Built by the architect Martín López Aguado in 1848 and linked to the
Ducal house of Fernán Núñez, this building, which is very close to the Museo Nacional Centro de Arte Reina Sofía (Reina Sofía National Art Gallery), is one of the most important examples of the opulence in which the Madrid aristocracy lived during the period of Isabella II. Its exterior simplicity, more in line with the classical order of eighteenth century palaces -the symmetry of the spaces, pilasters, balconies- contrasts with the baroque style and lavishness of it ballroom, halls, small rooms, reading rooms and studies, rich in frescos, sculptures, stuccos, silks, inlaid work and glasswork. Social gatherings, literary events, grand parties, concerts and balls were held in the palace at the time, to which Queen Isabella II herself would frequently attend.

It was refurbished in the 1970s by a group of architects composed of Fernando Ruiz Jaime, Federico Echevarría and Horacio Domínguez with the aim of installing the Museo del Ferrocarril (Railway Museum) in part of its buildings. The museum was moved to Las Delicias station in 1983, the palace being assigned to administrative uses by Renfe in 1941, mainly being the headquarters of the Fundación de los Ferrocarriles Españoles (Spanish Railways Foundation) today.
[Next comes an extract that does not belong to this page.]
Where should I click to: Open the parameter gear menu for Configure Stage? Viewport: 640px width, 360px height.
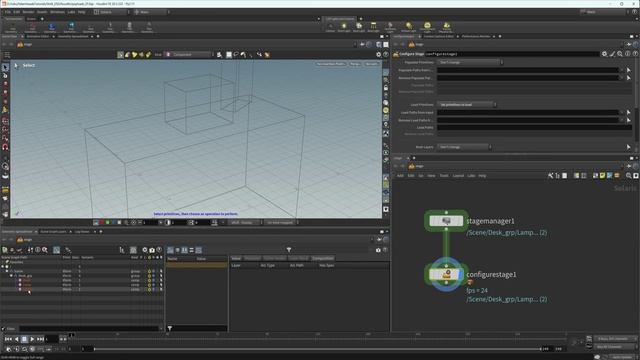click(x=604, y=54)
Throughout all these years, the Directorate of Heritage and Urban Development has kept the original rooms of the palace in good condition, preserving all its former splendour. Restoration work has been carried out for a couple of years on the palace, especially on its two exterior facades, as well as restoration and conditioning of its inner courtyards and cloisters, which does not affect normal visiting times.

Facade of Fernán Núñez Palace (Madrid).